A Journey to Barbados: Drax Hall

Between the end of January and the beginning of February 2014 I spent two weeks in Barbados.

I was full of expectations. After reading and writing so much about Barbados, at last I would be able to see the cradle of rum directly. I can now say with pleasure that Barbados has lived up to (almost) all my expectations. The two weeks were full of meetings and experiences. It’s impossible to tell everything.

But there are some things which I’d really like to tell, things that I still remember with excitement even after 7 years. I’ll start from the most exciting: one morning I asked a taxi driver to take me to Drax Hall.

It wasn’t easy. The beautiful Jacobean house that James Drax built in the early 1650’s to celebrate his wealth and power is now a private residence and it is outside the tourist itineraries. The taxi driver had never been there. The map helped us, but we had to ask for directions several times to the few human beings we came across.
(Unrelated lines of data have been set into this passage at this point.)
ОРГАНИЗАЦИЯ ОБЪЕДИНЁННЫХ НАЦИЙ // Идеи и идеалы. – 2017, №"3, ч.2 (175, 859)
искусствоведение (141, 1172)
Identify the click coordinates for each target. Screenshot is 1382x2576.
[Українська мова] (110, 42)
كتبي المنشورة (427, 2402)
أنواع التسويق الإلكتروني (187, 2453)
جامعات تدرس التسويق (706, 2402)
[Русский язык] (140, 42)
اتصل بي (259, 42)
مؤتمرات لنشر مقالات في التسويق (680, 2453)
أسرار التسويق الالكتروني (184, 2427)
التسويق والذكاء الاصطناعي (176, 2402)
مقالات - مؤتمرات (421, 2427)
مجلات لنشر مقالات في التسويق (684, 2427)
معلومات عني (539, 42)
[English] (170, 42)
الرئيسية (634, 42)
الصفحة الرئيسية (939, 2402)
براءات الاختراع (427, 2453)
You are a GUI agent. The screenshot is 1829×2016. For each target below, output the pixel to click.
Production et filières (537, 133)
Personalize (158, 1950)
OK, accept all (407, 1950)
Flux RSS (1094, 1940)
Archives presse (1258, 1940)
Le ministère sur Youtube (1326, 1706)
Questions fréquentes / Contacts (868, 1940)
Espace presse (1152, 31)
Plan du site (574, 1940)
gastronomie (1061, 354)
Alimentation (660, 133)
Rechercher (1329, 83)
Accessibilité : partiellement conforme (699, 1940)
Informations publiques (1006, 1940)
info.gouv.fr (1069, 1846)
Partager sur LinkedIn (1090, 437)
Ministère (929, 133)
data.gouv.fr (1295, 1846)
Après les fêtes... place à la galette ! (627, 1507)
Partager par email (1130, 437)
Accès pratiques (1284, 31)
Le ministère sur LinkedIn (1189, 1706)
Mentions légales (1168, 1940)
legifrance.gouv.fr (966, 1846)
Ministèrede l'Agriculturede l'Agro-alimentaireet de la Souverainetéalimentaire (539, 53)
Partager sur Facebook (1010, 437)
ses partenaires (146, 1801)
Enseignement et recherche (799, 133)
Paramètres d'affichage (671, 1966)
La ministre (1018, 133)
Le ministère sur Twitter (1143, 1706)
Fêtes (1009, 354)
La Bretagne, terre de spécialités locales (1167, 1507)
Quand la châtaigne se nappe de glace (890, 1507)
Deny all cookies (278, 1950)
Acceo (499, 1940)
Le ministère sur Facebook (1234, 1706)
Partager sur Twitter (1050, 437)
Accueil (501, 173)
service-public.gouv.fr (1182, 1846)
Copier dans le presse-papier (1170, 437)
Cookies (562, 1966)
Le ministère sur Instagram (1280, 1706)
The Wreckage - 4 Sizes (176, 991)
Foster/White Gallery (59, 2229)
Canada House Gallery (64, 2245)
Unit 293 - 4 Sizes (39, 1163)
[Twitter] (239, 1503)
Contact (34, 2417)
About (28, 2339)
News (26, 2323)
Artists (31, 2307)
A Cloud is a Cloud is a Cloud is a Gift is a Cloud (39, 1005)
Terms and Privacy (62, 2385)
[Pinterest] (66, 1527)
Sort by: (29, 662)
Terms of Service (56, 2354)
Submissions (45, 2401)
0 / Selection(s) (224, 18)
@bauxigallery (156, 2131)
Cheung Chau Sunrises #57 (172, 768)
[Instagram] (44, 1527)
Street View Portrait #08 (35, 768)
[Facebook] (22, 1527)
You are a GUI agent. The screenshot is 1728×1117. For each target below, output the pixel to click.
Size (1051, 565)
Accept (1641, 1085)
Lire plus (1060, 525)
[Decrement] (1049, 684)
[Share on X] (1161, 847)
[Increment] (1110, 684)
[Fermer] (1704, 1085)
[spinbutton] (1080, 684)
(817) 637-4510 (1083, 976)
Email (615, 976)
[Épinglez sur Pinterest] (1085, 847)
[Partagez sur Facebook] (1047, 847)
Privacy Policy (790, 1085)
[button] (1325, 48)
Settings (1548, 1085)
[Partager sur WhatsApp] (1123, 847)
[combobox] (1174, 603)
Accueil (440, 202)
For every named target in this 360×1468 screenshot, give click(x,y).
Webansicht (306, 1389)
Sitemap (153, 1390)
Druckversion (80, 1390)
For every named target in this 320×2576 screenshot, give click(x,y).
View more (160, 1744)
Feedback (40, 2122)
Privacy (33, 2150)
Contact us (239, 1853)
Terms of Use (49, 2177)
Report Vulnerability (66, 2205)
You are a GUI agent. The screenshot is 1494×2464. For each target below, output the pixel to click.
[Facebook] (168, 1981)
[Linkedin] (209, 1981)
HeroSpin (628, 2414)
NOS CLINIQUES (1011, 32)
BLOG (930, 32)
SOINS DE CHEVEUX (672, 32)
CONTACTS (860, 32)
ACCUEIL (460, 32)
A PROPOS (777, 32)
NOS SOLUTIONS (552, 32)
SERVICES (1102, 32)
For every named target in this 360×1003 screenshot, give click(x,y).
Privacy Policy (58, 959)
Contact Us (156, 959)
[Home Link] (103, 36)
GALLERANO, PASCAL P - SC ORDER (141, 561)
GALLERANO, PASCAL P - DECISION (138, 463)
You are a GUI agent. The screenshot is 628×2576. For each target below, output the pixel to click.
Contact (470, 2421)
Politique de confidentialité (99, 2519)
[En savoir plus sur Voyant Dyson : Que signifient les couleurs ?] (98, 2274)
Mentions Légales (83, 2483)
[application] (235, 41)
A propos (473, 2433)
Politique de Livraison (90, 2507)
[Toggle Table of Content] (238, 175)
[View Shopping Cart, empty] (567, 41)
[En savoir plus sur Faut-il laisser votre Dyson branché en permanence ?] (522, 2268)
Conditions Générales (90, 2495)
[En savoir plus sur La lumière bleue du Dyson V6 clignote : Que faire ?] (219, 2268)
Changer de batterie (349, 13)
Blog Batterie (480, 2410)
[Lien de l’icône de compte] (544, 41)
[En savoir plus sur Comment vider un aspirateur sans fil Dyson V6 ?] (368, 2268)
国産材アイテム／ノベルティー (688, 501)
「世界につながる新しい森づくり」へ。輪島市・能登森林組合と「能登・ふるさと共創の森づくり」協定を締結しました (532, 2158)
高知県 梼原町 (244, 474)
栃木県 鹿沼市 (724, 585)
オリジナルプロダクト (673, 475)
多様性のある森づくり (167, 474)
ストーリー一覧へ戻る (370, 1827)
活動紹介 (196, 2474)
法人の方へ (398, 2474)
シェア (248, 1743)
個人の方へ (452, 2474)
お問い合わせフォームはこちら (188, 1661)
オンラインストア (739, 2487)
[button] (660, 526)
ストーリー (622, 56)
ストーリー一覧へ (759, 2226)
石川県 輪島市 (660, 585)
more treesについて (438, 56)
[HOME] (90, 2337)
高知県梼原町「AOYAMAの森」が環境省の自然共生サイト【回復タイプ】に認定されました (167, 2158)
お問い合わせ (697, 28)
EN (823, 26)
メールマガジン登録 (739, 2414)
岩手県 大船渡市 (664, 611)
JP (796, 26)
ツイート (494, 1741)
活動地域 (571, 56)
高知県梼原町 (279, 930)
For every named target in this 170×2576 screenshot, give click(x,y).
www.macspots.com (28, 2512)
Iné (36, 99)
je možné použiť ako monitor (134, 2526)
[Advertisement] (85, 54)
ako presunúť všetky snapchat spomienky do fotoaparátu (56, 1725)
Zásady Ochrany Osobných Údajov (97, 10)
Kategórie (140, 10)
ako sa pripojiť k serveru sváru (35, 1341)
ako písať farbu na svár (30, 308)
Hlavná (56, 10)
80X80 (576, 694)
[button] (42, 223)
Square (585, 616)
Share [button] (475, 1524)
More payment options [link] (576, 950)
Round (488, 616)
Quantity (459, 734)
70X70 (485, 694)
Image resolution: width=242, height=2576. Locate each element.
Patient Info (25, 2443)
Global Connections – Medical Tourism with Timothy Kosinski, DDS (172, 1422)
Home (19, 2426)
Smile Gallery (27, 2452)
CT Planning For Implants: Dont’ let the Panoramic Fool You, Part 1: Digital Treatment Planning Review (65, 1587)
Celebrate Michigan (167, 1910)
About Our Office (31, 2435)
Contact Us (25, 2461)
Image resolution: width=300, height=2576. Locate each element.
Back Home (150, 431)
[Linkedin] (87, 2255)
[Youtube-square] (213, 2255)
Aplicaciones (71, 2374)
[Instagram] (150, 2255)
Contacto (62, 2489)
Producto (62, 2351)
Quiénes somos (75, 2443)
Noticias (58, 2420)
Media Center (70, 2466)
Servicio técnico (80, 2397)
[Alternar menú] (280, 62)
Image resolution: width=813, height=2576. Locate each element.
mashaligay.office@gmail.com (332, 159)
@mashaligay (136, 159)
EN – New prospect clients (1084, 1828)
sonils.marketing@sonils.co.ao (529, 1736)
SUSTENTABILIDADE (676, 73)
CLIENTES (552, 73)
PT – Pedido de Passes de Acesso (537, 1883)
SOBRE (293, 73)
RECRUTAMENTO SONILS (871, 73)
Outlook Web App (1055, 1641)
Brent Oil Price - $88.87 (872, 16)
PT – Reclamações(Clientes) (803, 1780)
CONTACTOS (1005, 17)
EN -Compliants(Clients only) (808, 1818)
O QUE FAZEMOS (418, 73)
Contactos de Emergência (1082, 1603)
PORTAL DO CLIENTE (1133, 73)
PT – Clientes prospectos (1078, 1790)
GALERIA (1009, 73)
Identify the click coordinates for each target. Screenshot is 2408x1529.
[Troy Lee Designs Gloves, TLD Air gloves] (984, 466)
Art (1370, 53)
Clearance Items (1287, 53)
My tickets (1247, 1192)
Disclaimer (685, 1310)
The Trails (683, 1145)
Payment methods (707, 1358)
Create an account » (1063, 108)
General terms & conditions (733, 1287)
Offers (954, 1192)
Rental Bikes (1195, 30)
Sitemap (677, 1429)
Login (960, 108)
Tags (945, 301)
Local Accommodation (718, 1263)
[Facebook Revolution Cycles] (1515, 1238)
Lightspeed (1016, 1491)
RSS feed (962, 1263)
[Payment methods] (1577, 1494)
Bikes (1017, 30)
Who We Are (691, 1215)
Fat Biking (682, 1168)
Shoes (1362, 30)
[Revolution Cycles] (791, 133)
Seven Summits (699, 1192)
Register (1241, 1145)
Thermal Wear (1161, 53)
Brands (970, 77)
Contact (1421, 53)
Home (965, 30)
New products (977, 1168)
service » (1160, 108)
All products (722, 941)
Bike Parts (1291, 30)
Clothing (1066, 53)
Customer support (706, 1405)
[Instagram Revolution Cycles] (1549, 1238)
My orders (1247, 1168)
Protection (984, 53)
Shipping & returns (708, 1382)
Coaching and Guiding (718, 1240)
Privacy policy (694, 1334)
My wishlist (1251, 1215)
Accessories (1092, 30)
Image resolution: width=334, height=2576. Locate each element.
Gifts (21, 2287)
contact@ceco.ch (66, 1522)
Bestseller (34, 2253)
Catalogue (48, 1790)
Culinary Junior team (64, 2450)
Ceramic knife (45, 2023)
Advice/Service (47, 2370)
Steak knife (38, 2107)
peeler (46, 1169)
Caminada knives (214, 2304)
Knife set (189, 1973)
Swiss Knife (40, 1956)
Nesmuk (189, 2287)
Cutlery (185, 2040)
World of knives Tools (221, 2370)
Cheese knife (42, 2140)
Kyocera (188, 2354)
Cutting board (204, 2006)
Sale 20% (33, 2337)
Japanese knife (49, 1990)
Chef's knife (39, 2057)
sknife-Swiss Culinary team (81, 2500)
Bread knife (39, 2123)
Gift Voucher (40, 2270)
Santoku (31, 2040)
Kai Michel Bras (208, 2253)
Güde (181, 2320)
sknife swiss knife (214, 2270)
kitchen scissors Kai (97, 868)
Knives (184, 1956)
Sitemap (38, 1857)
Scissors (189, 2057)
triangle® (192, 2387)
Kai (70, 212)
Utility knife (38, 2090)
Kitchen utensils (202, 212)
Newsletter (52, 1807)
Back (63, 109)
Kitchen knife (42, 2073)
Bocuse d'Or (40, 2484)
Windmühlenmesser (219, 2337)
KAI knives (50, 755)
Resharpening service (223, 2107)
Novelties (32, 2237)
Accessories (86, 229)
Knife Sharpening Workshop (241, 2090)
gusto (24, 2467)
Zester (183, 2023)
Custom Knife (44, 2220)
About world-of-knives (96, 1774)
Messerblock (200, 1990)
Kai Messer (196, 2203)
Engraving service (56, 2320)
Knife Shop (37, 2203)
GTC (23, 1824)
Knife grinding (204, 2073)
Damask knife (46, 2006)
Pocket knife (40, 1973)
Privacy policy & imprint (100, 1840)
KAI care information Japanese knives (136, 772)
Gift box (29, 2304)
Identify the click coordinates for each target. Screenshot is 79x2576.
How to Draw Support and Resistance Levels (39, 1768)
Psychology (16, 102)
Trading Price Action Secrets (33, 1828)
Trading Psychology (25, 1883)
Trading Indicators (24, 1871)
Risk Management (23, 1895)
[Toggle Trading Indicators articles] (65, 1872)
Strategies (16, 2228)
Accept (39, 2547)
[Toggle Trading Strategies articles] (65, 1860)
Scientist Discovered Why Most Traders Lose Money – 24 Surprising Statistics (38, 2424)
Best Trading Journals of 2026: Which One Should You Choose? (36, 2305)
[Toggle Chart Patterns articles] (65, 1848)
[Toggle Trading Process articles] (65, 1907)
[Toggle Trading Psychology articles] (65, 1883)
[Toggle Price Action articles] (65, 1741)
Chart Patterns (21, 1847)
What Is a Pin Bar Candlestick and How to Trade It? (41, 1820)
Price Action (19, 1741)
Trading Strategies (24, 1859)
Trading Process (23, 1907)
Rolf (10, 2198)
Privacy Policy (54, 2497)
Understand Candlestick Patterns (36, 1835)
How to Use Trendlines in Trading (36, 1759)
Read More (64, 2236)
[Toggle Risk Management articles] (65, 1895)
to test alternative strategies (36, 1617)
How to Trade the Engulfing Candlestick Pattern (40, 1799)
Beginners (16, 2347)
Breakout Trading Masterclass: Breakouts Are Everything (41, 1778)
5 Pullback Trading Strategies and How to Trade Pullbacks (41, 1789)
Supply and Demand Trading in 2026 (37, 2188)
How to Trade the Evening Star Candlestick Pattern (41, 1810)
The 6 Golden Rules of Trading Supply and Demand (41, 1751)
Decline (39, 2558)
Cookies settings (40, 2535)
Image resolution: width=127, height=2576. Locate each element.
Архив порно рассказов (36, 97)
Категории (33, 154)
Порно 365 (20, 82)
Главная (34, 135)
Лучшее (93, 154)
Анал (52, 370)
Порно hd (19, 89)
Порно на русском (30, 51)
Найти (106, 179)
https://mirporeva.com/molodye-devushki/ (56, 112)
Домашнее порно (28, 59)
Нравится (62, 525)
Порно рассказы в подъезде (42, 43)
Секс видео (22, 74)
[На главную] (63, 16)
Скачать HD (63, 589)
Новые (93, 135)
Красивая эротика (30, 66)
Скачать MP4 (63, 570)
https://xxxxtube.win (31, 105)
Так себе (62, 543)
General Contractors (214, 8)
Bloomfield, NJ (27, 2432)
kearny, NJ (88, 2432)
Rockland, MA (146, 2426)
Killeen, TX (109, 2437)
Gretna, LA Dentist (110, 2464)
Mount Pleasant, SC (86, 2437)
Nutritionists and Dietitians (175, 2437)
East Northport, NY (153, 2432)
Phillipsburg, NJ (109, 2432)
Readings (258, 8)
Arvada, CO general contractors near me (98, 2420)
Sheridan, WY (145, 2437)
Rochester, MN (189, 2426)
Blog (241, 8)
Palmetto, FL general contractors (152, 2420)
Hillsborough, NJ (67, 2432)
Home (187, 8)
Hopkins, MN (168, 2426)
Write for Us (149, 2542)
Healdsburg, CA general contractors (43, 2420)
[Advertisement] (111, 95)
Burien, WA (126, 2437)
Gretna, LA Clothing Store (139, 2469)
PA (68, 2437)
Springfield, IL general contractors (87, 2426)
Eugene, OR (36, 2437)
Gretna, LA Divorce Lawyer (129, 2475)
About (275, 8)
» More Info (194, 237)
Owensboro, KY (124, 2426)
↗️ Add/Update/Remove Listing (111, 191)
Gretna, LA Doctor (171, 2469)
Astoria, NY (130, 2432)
At the beginning of the colonisation of the island, most colonists obviously settled on the coast, but  James Drax pushed into the interior and even now the area is almost uninhabited. Eventually we got there. There wasn’t anybody. The house seemed empty, with a few low outbuildings around. All in all, it looked like a farm. A few trees around, and  gently sloping hills covered  with sugarcane swaying in the wind, as far as the eye can see.

It is right here, perhaps, that everything started in Barbados.

Here, on a distant day of the early 1640’s far from prying eyes, James Drax started to grow a new, strange plant imported from Brazil: sugarcane.

It wasn’t easy. At the beginning he made mistakes. The first crops were bad, the first sugar he produced was of very low quality. But, as well as capable and clever, James Drax was strong and determined and at last success crowned his endeavors. The crop went well, the refining process too and his sugar was sold at very good prices in Europe.

It was the beginning of that Sugar Revolution that would change forever the face of Barbados  and of all the West Indies. And the destiny of millions of human beings.

I was moved. I got out of the car and I enjoyed the solitude, the silence and the wind. Then I took some photos. I don’t know how much time passed, not much, anyway. Then a car arrived, some dogs barked and I saw someone moving.

The magic moment had passed. I got back into the taxi and we went away.